I feel adequate display tech is where the PC and HT markets are hurting most, so I'd like to see PLED HDTVs, at least a 32" to start. Cavendish Labs (formerly Cambridge U students) were the first to discover that polymer (vs organic) LEDs have a MUCH longer lifespan, about the same as CRT, or roughly 100,000 hrs. 

What makes organic LEDs (OLED) so vulnerable is humidity. The organic substrate, particularly when displaying the blue color spectrum, deteriorates easily from tiny amounts of moisture, and as a result, OLED inherently has a very short life span because of it.

Most studies conducted have shown blue color spectrum OLEDs to last only about 10,000 hrs. Somehow Sony came up with 30,000 hr lifespan on their OLED sets, I assume because blue is just one third of the R,B,G equation. Sharp refuted Sony's claim, but even if it's accurate, 30,000 hrs is only half the lifespan of the typical LCD.

----------------

Copy out the passage about OLED and polymer LED display lifespans word for word, from start to finish.

Stored data >>
----------------

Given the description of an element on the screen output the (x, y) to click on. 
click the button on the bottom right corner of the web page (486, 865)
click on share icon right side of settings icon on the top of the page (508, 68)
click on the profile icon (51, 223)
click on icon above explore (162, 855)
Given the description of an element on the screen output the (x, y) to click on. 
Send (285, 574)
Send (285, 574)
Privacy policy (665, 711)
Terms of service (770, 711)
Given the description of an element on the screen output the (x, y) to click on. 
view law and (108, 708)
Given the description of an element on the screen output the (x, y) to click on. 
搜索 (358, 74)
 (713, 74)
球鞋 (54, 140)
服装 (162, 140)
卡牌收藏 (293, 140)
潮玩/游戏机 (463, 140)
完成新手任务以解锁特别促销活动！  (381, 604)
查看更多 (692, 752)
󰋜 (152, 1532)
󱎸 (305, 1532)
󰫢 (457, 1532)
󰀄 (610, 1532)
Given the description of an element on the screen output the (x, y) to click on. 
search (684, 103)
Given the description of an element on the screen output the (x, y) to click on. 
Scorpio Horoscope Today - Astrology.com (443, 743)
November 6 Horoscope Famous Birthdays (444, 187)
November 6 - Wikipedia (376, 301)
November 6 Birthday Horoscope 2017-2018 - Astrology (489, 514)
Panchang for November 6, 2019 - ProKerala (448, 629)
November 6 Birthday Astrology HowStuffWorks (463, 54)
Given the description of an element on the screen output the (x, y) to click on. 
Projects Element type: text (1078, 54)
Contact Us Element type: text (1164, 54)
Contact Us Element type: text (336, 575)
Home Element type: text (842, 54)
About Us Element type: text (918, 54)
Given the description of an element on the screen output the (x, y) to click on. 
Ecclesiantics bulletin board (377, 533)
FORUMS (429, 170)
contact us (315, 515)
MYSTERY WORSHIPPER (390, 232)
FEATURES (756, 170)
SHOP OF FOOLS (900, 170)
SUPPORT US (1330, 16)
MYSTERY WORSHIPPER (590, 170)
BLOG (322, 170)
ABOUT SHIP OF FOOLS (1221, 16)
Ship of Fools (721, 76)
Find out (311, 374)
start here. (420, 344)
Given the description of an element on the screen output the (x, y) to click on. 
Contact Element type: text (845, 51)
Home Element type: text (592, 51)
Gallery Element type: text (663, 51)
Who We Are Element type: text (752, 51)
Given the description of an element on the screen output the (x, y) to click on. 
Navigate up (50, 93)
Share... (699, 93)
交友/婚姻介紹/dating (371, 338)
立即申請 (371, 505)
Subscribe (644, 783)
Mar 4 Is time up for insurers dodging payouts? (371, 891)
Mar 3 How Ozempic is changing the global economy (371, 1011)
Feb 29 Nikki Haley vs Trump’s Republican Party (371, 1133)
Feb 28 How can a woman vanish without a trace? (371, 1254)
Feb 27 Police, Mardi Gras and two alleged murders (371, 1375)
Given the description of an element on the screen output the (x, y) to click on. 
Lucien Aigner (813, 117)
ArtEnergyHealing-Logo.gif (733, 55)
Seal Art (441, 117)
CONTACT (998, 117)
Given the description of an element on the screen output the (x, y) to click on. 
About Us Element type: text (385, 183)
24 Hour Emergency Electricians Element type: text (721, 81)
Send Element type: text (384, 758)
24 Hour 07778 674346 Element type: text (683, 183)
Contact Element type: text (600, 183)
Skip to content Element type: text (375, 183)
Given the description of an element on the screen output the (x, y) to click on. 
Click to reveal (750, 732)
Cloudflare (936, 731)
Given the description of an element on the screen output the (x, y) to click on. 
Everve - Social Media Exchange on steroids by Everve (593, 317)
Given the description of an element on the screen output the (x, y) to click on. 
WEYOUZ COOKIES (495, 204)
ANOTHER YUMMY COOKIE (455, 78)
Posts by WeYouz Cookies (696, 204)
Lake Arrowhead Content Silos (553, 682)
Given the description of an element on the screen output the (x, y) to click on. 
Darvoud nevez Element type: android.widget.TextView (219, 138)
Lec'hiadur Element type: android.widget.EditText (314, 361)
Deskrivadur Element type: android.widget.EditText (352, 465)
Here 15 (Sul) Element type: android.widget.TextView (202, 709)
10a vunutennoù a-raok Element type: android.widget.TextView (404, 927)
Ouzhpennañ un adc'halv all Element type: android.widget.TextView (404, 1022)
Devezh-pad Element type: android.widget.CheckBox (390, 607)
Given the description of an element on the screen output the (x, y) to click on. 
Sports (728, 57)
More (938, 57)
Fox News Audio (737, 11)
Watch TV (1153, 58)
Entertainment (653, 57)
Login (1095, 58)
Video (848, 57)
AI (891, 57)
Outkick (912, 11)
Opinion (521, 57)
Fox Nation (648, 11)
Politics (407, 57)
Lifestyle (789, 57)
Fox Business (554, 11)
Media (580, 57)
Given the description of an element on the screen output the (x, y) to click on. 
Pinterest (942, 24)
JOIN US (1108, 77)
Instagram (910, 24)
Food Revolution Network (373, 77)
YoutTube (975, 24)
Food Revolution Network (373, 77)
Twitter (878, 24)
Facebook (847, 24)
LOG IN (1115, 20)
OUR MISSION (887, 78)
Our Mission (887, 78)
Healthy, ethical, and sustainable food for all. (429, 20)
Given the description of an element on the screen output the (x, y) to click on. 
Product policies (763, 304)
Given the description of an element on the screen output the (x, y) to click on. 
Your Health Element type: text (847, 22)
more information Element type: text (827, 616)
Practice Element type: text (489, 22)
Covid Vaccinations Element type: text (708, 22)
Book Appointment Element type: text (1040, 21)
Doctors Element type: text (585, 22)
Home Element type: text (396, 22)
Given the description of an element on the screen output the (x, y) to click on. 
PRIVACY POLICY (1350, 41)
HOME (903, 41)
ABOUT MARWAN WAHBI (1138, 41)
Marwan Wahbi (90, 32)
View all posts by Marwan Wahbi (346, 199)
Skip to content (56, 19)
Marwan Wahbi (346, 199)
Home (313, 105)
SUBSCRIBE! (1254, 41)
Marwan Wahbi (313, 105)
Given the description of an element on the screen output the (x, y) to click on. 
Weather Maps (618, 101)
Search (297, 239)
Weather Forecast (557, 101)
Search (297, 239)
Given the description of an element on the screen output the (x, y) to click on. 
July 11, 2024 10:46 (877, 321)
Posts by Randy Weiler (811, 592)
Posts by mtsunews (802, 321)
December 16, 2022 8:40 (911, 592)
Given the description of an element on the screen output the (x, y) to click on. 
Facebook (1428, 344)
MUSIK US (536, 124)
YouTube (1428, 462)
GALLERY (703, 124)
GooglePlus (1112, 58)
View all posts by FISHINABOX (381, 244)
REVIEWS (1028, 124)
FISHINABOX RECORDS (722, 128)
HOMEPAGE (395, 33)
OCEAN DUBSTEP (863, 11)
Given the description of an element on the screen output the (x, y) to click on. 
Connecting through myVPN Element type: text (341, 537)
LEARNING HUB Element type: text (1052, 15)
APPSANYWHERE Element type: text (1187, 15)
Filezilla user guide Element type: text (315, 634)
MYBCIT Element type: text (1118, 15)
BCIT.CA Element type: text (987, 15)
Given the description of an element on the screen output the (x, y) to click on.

----------------

Solution to the exercise >>
I feel adequate display tech is where the PC and HT markets are hurting most, so I'd like to see PLED HDTVs, at least a 32" to start. Cavendish Labs (formerly Cambridge U students) were the first to discover that polymer (vs organic) LEDs have a MUCH longer lifespan, about the same as CRT, or roughly 100,000 hrs. 

What makes organic LEDs (OLED) so vulnerable is humidity. The organic substrate, particularly when displaying the blue color spectrum, deteriorates easily from tiny amounts of moisture, and as a result, OLED inherently has a very short life span because of it.

Most studies conducted have shown blue color spectrum OLEDs to last only about 10,000 hrs. Somehow Sony came up with 30,000 hr lifespan on their OLED sets, I assume because blue is just one third of the R,B,G equation. Sharp refuted Sony's claim, but even if it's accurate, 30,000 hrs is only half the lifespan of the typical LCD.